Task objective — Of all the lines below, output only those starting at the one with "The image size is (1456, 819)." and ending at the one with "You are a computer-use agent. Screen dimensions: 1512x809", both ends included, exactly as written.

The input —
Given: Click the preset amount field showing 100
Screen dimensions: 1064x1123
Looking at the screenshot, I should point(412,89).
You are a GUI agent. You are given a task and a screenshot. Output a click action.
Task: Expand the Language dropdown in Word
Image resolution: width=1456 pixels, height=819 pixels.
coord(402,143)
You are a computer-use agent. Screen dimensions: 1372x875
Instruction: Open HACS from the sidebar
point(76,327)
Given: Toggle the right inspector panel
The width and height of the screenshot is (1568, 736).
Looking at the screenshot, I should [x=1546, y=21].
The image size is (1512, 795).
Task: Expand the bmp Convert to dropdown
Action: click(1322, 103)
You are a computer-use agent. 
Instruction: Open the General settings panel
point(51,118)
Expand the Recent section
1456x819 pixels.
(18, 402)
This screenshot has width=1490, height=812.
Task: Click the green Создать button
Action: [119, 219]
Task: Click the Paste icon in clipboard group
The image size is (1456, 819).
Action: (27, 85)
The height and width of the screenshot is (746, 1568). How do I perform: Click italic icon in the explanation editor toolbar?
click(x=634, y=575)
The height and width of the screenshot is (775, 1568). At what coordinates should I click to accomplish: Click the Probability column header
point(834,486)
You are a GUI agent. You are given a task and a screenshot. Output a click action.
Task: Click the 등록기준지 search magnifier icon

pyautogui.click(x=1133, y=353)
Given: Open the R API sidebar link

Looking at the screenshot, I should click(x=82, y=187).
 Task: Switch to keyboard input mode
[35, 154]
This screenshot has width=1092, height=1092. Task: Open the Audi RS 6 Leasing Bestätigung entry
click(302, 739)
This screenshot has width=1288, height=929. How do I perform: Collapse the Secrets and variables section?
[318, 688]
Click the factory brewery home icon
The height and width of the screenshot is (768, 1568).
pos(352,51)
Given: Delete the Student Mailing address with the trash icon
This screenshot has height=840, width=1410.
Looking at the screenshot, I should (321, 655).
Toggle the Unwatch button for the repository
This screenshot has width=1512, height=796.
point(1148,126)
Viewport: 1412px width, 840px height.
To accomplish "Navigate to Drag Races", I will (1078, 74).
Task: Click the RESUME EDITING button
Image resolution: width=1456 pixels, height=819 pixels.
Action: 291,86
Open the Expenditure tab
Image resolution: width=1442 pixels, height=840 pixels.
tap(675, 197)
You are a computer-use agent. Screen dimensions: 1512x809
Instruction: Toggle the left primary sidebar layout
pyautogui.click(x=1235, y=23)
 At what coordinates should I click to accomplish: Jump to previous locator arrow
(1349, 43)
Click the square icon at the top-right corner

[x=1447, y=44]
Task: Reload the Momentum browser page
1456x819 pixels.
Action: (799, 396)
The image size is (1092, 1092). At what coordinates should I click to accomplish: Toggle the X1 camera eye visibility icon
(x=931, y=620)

Result of this exercise —
The image size is (1456, 819).
Action: (27, 85)
The height and width of the screenshot is (746, 1568). How do I perform: Click italic icon in the explanation editor toolbar?
click(x=634, y=575)
The height and width of the screenshot is (775, 1568). At what coordinates should I click to accomplish: Click the Probability column header
point(834,486)
You are a GUI agent. You are given a task and a screenshot. Output a click action.
Task: Click the 등록기준지 search magnifier icon

pyautogui.click(x=1133, y=353)
Given: Open the R API sidebar link

Looking at the screenshot, I should click(x=82, y=187).
 Task: Switch to keyboard input mode
[35, 154]
This screenshot has width=1092, height=1092. Task: Open the Audi RS 6 Leasing Bestätigung entry
click(302, 739)
This screenshot has width=1288, height=929. How do I perform: Collapse the Secrets and variables section?
[318, 688]
Click the factory brewery home icon
The height and width of the screenshot is (768, 1568).
pos(352,51)
Given: Delete the Student Mailing address with the trash icon
This screenshot has height=840, width=1410.
Looking at the screenshot, I should (321, 655).
Toggle the Unwatch button for the repository
This screenshot has width=1512, height=796.
point(1148,126)
Viewport: 1412px width, 840px height.
To accomplish "Navigate to Drag Races", I will (1078, 74).
Task: Click the RESUME EDITING button
Image resolution: width=1456 pixels, height=819 pixels.
Action: 291,86
Open the Expenditure tab
Image resolution: width=1442 pixels, height=840 pixels.
tap(675, 197)
You are a computer-use agent. Screen dimensions: 1512x809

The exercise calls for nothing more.